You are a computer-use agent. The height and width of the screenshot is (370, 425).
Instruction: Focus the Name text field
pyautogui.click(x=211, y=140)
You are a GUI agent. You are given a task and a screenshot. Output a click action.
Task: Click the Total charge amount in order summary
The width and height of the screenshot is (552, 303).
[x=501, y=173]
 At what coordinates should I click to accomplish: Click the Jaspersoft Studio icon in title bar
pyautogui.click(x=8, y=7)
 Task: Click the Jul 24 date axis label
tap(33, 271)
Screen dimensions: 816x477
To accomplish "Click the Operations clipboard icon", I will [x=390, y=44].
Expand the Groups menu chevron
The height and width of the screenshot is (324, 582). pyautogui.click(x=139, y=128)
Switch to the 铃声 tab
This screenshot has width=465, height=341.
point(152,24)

* * *

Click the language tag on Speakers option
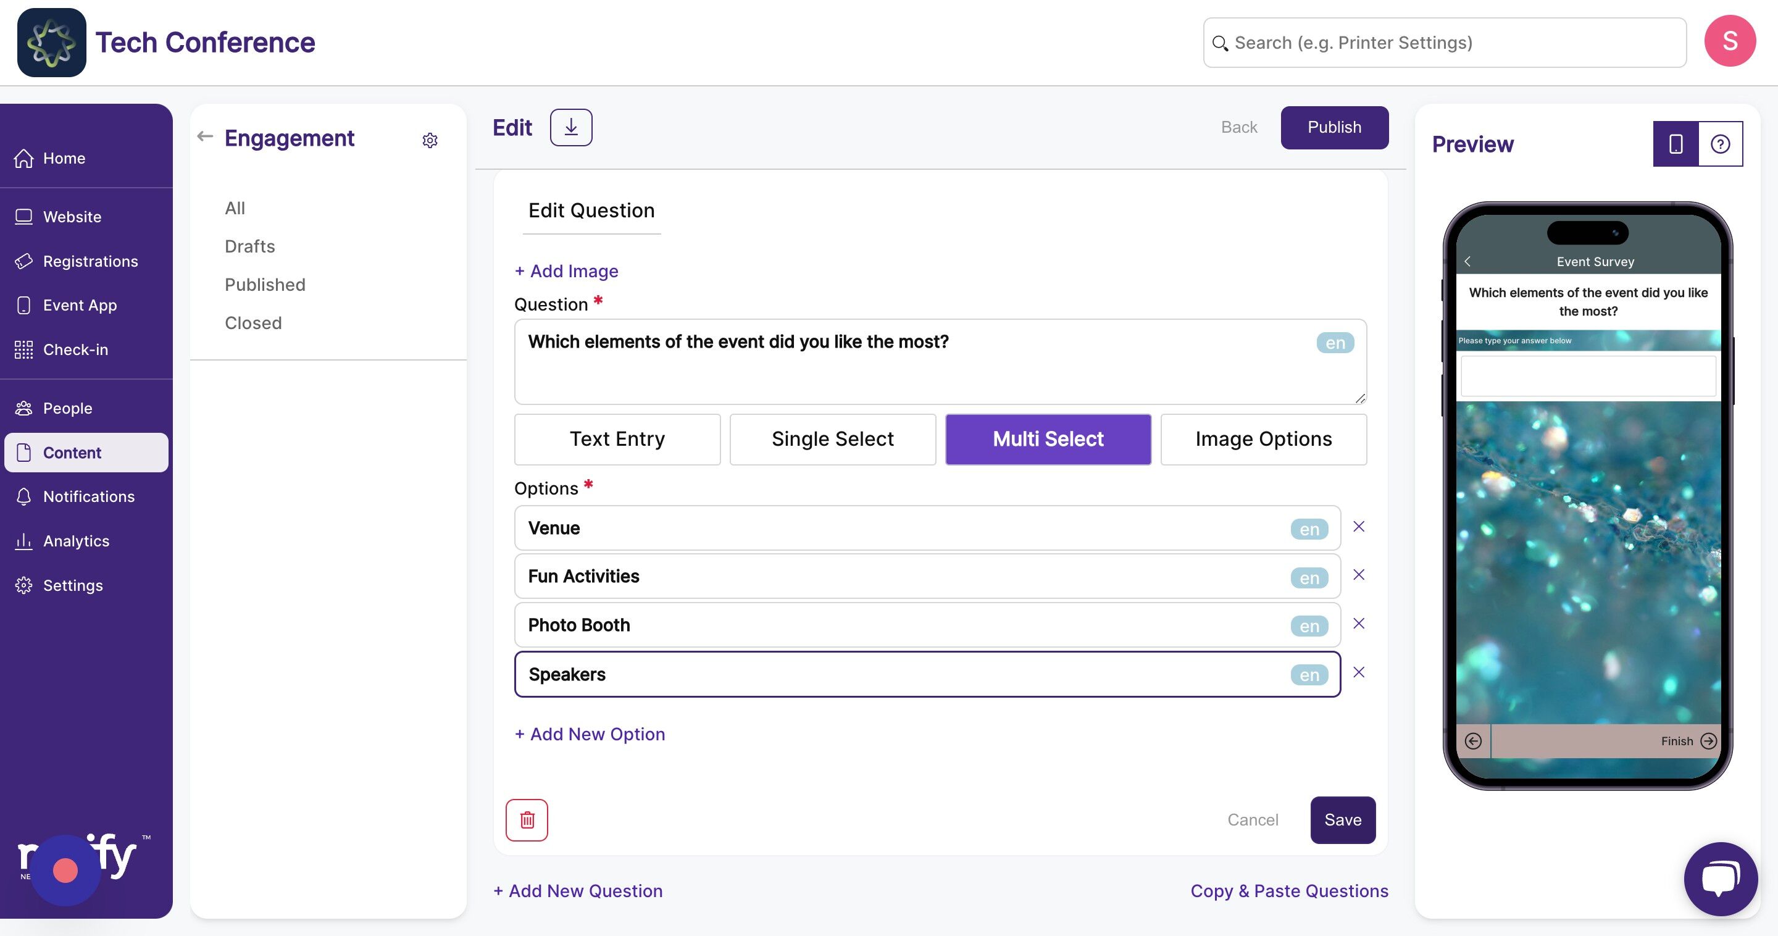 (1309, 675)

* * *

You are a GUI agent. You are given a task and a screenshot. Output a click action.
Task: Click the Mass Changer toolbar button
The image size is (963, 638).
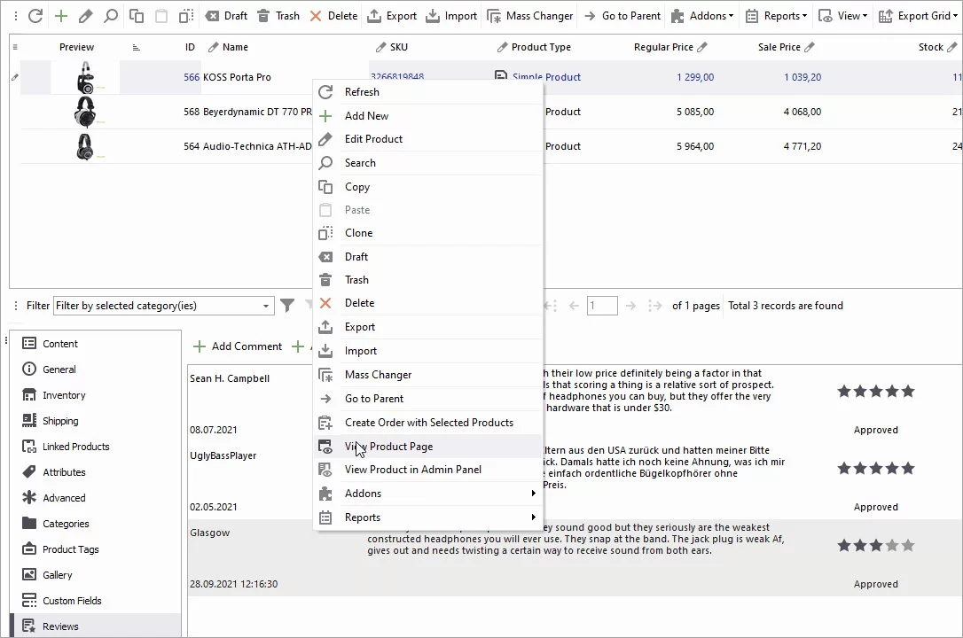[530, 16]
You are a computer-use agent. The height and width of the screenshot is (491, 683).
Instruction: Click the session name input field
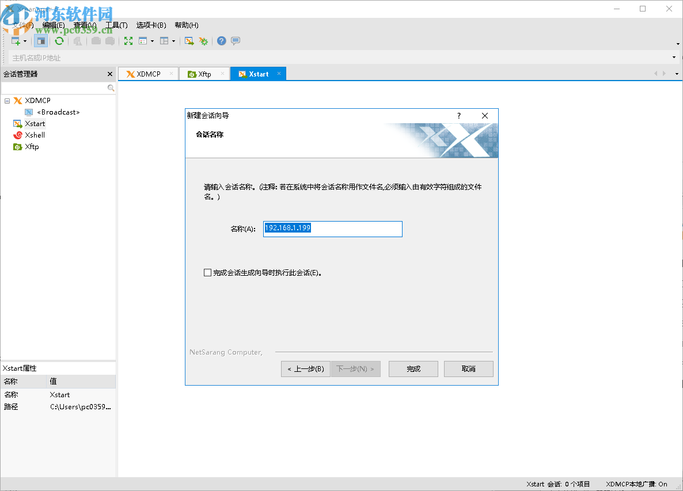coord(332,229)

**Exercise directions**: Examine the data above and state how many of its lines contain the word "agent", with no further remarks.

**Exercise output**: 4